# A Planned photo trip to the Shetland Islands



## clee01l (Jan 17, 2015)

I have decided that in May, I am going to fly to Aberdeen and ferry to the Shetlands to photograph Puffins and other interesting aspects of the island chain.  I have  a a guide for the few days that I will be on the islands and I plan to hook up with friends from Houston that will be (by the time I am visiting) back at their home outside of Aberdeen.   I will also be taking a self directed photo tour of the Scottish Highlands.   I don't expect to get any farther south than Aberdeen, but I am curious to know if there are any other forum members that might be in my tour vicinity. Or if any Brits would want to tag along.


----------



## johnbeardy (Jan 18, 2015)

Interesting trip. While I've seen other islands like the Outer Hebrides and Orkney, and occasionally wondered about getting to Up Helly Aa, I've never made it up to the Shetlands. I have the feeling that not a lot of British photographers make it up  there, at least not for landscape which seems quite flat. Birds seem to be attraction. Possibly the aurora too, though by May the days will be very long.

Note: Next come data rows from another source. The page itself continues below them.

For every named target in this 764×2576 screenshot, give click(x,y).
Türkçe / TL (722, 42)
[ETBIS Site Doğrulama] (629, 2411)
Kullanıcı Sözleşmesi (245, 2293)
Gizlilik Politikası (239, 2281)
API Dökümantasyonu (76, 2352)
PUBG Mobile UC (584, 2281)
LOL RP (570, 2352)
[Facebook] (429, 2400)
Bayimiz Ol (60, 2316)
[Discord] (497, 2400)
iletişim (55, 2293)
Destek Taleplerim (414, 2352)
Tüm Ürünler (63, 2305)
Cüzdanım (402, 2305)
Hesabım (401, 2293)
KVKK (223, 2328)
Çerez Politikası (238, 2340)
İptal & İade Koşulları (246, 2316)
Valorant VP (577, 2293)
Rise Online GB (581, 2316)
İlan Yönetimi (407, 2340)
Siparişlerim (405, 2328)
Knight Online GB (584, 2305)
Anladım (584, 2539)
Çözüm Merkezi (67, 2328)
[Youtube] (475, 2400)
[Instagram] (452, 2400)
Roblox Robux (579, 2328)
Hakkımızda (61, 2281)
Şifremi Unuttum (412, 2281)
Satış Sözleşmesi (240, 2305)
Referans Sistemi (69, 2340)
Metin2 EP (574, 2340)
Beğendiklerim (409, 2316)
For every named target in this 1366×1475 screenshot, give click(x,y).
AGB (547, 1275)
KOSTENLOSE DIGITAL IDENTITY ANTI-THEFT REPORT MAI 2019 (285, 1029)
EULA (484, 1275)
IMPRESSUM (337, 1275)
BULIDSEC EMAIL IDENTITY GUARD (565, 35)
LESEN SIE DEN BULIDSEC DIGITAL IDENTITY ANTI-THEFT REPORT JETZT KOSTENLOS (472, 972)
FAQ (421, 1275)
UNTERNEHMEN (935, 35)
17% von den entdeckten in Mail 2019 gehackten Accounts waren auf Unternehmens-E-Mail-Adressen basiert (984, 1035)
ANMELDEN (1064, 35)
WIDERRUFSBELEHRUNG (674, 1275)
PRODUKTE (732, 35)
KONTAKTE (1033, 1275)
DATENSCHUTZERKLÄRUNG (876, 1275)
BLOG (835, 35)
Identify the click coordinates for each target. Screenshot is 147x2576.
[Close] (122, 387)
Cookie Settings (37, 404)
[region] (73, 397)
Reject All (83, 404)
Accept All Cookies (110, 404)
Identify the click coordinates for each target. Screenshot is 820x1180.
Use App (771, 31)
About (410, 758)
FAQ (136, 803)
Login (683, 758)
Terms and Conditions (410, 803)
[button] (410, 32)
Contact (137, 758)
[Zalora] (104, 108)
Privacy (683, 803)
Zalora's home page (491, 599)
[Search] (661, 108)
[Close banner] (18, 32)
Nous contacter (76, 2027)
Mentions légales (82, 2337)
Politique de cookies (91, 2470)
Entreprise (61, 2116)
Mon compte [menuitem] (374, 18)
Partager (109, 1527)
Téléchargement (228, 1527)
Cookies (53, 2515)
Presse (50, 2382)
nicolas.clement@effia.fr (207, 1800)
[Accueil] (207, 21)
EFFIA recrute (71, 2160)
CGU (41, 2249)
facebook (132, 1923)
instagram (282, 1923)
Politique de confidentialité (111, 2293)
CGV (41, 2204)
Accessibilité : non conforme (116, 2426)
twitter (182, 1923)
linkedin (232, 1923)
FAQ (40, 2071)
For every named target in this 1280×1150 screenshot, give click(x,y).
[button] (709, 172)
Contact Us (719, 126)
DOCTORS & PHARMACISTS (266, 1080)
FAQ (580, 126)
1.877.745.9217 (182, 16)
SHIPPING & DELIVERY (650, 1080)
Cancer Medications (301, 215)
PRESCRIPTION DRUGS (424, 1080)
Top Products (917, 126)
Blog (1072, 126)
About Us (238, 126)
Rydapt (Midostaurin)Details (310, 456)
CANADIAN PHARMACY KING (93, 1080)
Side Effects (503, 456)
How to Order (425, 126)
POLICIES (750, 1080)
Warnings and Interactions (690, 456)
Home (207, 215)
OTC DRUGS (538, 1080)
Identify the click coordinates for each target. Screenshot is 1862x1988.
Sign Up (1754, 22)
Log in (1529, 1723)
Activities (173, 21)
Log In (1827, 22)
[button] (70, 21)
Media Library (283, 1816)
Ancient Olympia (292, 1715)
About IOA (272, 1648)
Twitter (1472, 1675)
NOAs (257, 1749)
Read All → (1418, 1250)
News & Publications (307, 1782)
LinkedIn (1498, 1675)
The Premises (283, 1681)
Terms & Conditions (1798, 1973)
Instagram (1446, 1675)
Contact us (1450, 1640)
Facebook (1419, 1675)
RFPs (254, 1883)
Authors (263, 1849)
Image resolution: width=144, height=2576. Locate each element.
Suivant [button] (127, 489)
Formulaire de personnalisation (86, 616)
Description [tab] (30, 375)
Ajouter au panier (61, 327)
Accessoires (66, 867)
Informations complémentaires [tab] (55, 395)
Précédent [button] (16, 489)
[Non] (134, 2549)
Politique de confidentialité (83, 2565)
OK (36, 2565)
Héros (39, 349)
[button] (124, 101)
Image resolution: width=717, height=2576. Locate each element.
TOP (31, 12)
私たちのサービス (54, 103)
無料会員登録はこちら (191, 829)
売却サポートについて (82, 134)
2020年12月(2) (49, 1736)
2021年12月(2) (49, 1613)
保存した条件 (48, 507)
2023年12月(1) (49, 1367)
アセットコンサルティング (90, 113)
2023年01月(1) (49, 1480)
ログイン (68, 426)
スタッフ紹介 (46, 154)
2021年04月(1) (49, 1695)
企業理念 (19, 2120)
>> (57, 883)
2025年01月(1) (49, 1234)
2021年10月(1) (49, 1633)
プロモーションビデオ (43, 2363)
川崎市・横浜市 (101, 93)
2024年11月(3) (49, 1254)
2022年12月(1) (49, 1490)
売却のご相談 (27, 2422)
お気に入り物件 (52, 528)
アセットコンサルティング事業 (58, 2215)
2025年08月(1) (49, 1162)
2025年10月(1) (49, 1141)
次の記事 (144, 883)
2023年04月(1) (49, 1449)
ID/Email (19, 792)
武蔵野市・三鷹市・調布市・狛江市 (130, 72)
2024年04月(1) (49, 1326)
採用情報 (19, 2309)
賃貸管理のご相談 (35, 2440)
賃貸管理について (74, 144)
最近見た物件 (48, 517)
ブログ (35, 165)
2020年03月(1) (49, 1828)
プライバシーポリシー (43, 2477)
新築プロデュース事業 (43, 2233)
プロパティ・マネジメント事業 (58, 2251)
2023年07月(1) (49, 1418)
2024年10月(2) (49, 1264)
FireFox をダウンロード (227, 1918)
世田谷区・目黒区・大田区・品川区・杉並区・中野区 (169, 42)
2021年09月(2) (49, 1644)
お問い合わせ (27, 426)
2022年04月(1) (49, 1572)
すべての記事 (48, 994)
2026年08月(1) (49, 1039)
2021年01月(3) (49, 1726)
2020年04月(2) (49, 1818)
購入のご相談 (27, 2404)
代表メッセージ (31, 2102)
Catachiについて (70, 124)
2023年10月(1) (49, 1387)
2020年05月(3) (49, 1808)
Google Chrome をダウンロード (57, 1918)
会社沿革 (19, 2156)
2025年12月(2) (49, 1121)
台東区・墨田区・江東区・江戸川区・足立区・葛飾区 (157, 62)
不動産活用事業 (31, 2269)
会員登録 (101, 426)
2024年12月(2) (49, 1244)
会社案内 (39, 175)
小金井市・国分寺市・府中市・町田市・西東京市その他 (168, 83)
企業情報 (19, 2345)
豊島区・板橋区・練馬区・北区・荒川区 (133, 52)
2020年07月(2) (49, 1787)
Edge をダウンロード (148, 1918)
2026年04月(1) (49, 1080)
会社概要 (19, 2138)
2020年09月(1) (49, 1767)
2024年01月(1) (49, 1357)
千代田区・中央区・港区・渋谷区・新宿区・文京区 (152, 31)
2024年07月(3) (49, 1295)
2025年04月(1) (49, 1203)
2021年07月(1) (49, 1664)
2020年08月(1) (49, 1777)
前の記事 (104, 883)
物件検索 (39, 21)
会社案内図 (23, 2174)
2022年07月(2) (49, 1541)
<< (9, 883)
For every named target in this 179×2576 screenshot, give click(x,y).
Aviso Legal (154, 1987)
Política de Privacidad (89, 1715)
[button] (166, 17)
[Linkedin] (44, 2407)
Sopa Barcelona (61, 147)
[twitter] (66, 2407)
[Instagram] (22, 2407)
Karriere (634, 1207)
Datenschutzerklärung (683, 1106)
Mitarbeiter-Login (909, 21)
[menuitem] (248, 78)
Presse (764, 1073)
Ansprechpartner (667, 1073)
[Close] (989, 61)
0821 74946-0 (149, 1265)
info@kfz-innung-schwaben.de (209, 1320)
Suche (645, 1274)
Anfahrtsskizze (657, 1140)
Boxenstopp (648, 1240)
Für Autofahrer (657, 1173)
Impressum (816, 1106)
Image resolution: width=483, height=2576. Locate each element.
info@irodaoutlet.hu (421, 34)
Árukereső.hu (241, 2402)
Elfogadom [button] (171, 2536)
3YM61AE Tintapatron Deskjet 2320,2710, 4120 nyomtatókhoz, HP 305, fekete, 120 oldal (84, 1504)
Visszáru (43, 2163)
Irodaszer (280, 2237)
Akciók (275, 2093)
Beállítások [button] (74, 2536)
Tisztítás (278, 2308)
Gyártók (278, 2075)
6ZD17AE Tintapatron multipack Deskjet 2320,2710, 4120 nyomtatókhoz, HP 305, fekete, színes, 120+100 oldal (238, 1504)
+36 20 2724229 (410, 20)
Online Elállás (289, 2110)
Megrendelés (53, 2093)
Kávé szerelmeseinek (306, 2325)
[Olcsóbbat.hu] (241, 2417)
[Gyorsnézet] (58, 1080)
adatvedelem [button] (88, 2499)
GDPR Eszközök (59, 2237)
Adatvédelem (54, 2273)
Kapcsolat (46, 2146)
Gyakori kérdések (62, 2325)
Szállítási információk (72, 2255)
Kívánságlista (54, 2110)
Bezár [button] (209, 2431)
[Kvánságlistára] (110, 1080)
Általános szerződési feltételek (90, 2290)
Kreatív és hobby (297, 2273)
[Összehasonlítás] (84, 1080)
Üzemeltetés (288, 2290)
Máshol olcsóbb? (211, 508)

As for the Highlands, will you be driving? The roads are quite empty up there so you'll be safe whichever side of the road you're on


----------



## Jim Wilde (Jan 18, 2015)

johnbeardy said:


> As for the Highlands, will you be driving? The roads are quite empty up there so you'll be safe whichever side of the road you're on



And some of them are single-track with the occasional "passing place", so there'll be no "side" to worry about!


----------



## Dave Miller (Jan 18, 2015)

I suspect that those in the local photographic club will make you very welcome.


----------



## clee01l (Jan 18, 2015)

Thanks for the info. I haven't decided on driving myself in the Highlands. Perhaps I may.  My first & last experience with British back roads was 30 years ago.  I didn't do too badly (unless you speak with that cyclist in Oxford that needed a change of trousers after I nearly pulled out in front of him).


----------



## Cerianthus (Jan 18, 2015)

I am sure youve read up on locations etc. sumburgh head is what springs to my mind. Puffins should be there but the chicks hatch later. https://flickr.com/photos/[email protected]/sets/72157634894258834. And https://flickr.com/photos/[email protected]/sets/72157629342218209.


----------